* begin Document passage *

Skip to content

Conversation

yushangdi
Copy link
Contributor

@yushangdi yushangdi commented May 8, 2025

Summary:
Solves #151925

A reland of #152125.

added a try-except around the justknob internally. Also added more documentation

Currently, AOTI only generate runtime asserts for unbacked symints. We should generate asserts for all _assert_scalar calls in the input graph.

Also factored out the run time assertion logic to a separate function.

    We need to generate runtime asserts directly in Inductor instead of just re-using the asserts from input graphs becase we reuse the same ShapeEnv as before. In particular, on subsequent graph passes, we would immediately turn all of these assertions into noops,

because when we evaluated their expressions, we would see that because we had a deferred runtime assert in the ShapeEnv, we know "oh, of course this expression is True" already.

One example is below:

        class Model(torch.nn.Module):
            def forward(self, a, b, c):
                nz = torch.nonzero(a)
                ones = a.new_ones([nz.size(0), b.size(0)])
                torch._check(ones.size(0) >= 1)
                equals = torch.add(ones, c)
                return equals
        torch._dynamo.mark_dynamic(c, 0)

When we re-use the ShapeEnv in Inductor lowering, the check that checks a and nonzero have the same shape would be evaluted to True after we resolve unbacked bindings using the ShapeEnv.
See test_unbacked_equals_input_size_runtime_assertion in test_aot_inductor.

In addition to the Inductor generated runtime asserts, we also need the runtime asserts from the input graph, because some derived runtime asserts are not generated in Inductor. One example is below:

        class Model(torch.nn.Module):
            def forward(self, x):
                y = x.reshape(100, -1).clone()
                y = y + 1
                return y
        
        dynamic_shapes = {
            "x": {0: torch.export.Dim.DYNAMIC},
        }
        x.shape[0] needs to be a multiple of 100.

See test_aoti_runtime_asserts_backed_symint in test_aot_inductor.

Example:

    def forward(self):
        arg0_1: "f32[s35]";

        arg0_1, = fx_pytree.tree_flatten_spec([], self._in_spec)
         # File: /data/users/shangdiy/fbsource/buck-out/v2/gen/fbcode/73a672eb896e7996/scripts/shangdiy/__pt__/pt#link-tree/scripts/shangdiy/pt.py:11 in forward, code: y = x.reshape(100, -1).clone()
        sym_size_int: "Sym(s35)" = torch.ops.aten.sym_size.int(arg0_1, 0)

* end Document passage *
* begin Data for processing *

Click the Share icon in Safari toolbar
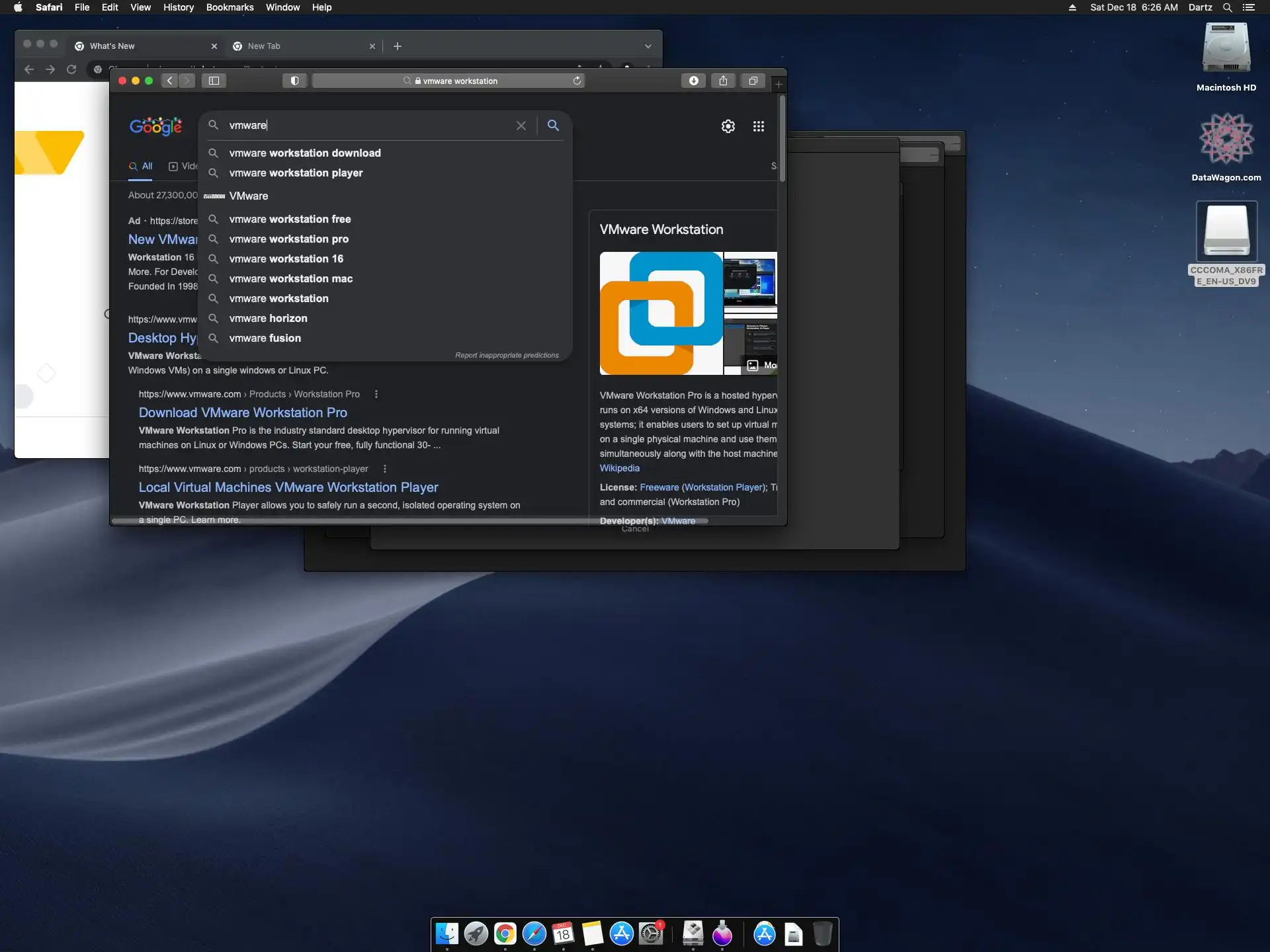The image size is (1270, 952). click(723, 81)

* end Data for processing *
* begin Data for processing *

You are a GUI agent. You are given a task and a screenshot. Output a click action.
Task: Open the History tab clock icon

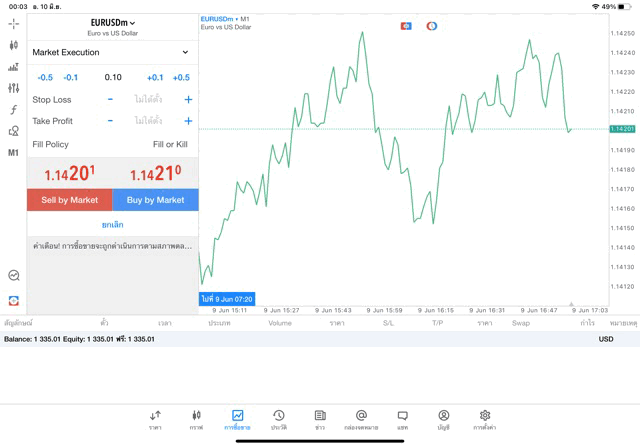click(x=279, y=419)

* end Data for processing *

◆ Required actions ◆
1. Condense the paragraph of the pull request description that begins "In addition to the Inductor generated runtime asserts" into one short sentence.
2. In the listing, swap "screenshot" for "screen capture" in the part that opens with the line containing "You are a GUI" and closes with the line containing "click(x=279, y=419)", and return only that part with nothing else changed. Leave the pictures out.

◆ Exercise answers ◆
1. Runtime asserts from the input graph are needed alongside those Inductor generates, because Inductor does not generate some derived runtime asserts.

2.
You are a GUI agent. You are given a task and a screen capture. Output a click action.
Task: Open the History tab clock icon

click(x=279, y=419)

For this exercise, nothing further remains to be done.